1.4 Use of Certain Terms. (a) As used herein and in the other Credit Documents, and any certificate or other document made or delivered pursuant hereto or thereto:
(i) in any computation of periods of time from a specified date to a later specified date, the word “from” means “from and including” and the words “to” and “until” each means “to but excluding” and the word “through” means “to and including”;
(ii) the words “including “ and “include “ shall mean including without limiting the generality of any description preceding such term, and, for purposes of each Credit Document, the parties hereto agree that the rule of ejusdem generis shall not be applicable to limit a general statement, which is followed by or referable to an enumeration of specific matters, to matters similar to the matters specifically mentioned;
(iii) the word “incur “shall be construed to mean incur, create, issue, assume, become liable in respect of or suffer to exist (and the words “incurred “and “incurrence” shall have correlative meanings);
(iv) the expressions “payment in full”, “paid in full” and any other similar terms or phrases when used herein with respect to the Loans and any other obligations of the Borrower or Credit Party hereunder shall mean the payment in full, in immediately available funds, of all the Loans and any other obligations of the Borrower or Credit Party hereunder; and
(v) the words “asset” and “property” shall be construed to have the same meaning and effect and to refer to any and all tangible and intangible assets and properties (whether real or personal), including cash, capital securities, securities, revenues, accounts, leasehold interests and contract rights.

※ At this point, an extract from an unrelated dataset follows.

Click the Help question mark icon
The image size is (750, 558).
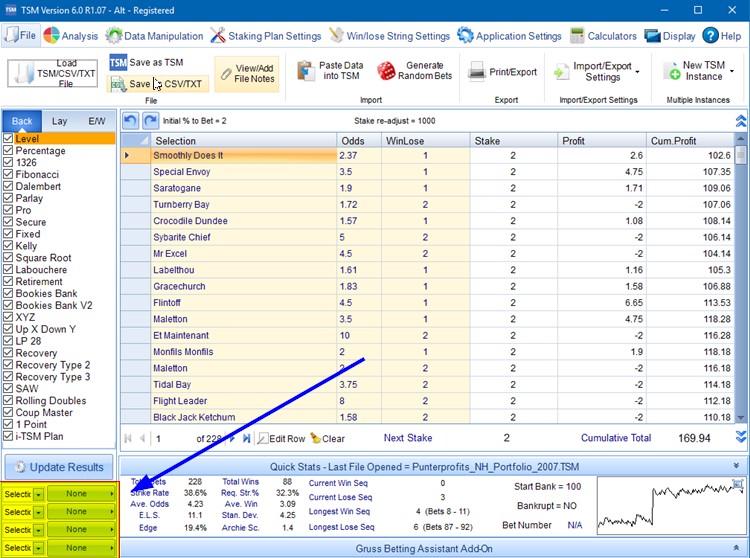point(710,36)
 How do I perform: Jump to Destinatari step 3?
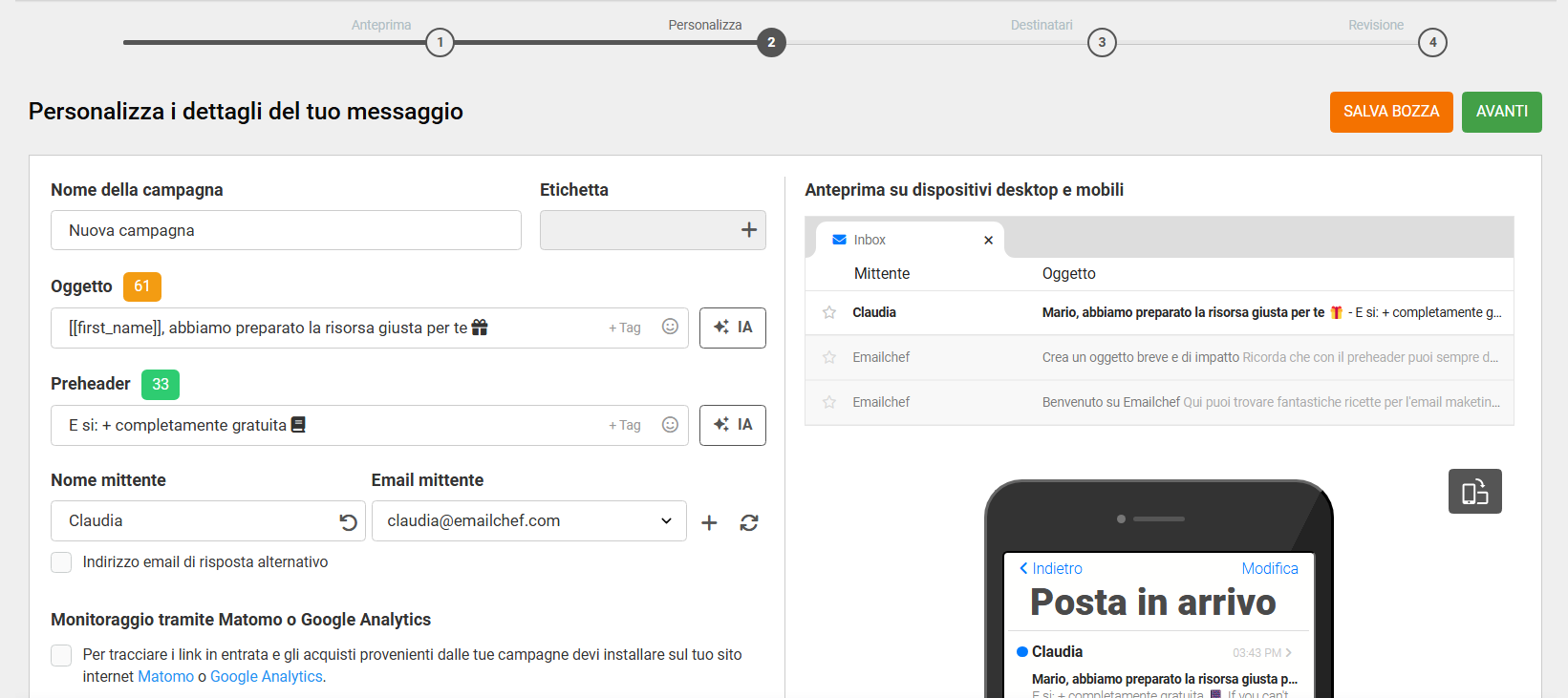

(b) The words “hereof”, “herein” and “hereunder” and words of similar import when used in this Agreement shall refer to this Agreement as a whole and not to any particular provision of this Agreement, and Section, Schedule, Exhibit and analogous references are to this Agreement unless otherwise specified.
(c) References to agreements or other contractual obligations shall, unless otherwise specified, be deemed to refer to such agreements or contractual obligations as amended, supplemented, restated or otherwise modified from time to time (subject to any applicable restrictions herein).
(d) Any reference herein to a merger, transfer, consolidation, amalgamation, conveyance, assignment, sale, disposition or transfer, or similar term, shall be deemed to apply to a division of or by a limited liability company or limited partnership, or an allocation of assets to a series of a limited liability company or limited partnership (or the unwinding of such a division or allocation), as if it were a merger, transfer, consolidation, amalgamation, conveyance, assignment, sale, disposition or transfer, or similar term, as applicable, to, of or with a separate Person. Any division of a limited liability company or limited partnership shall constitute a separate Person hereunder (and each division of any limited liability company or limited partnership that is a Subsidiary, joint venture or any other like term shall also constitute such a Person or entity).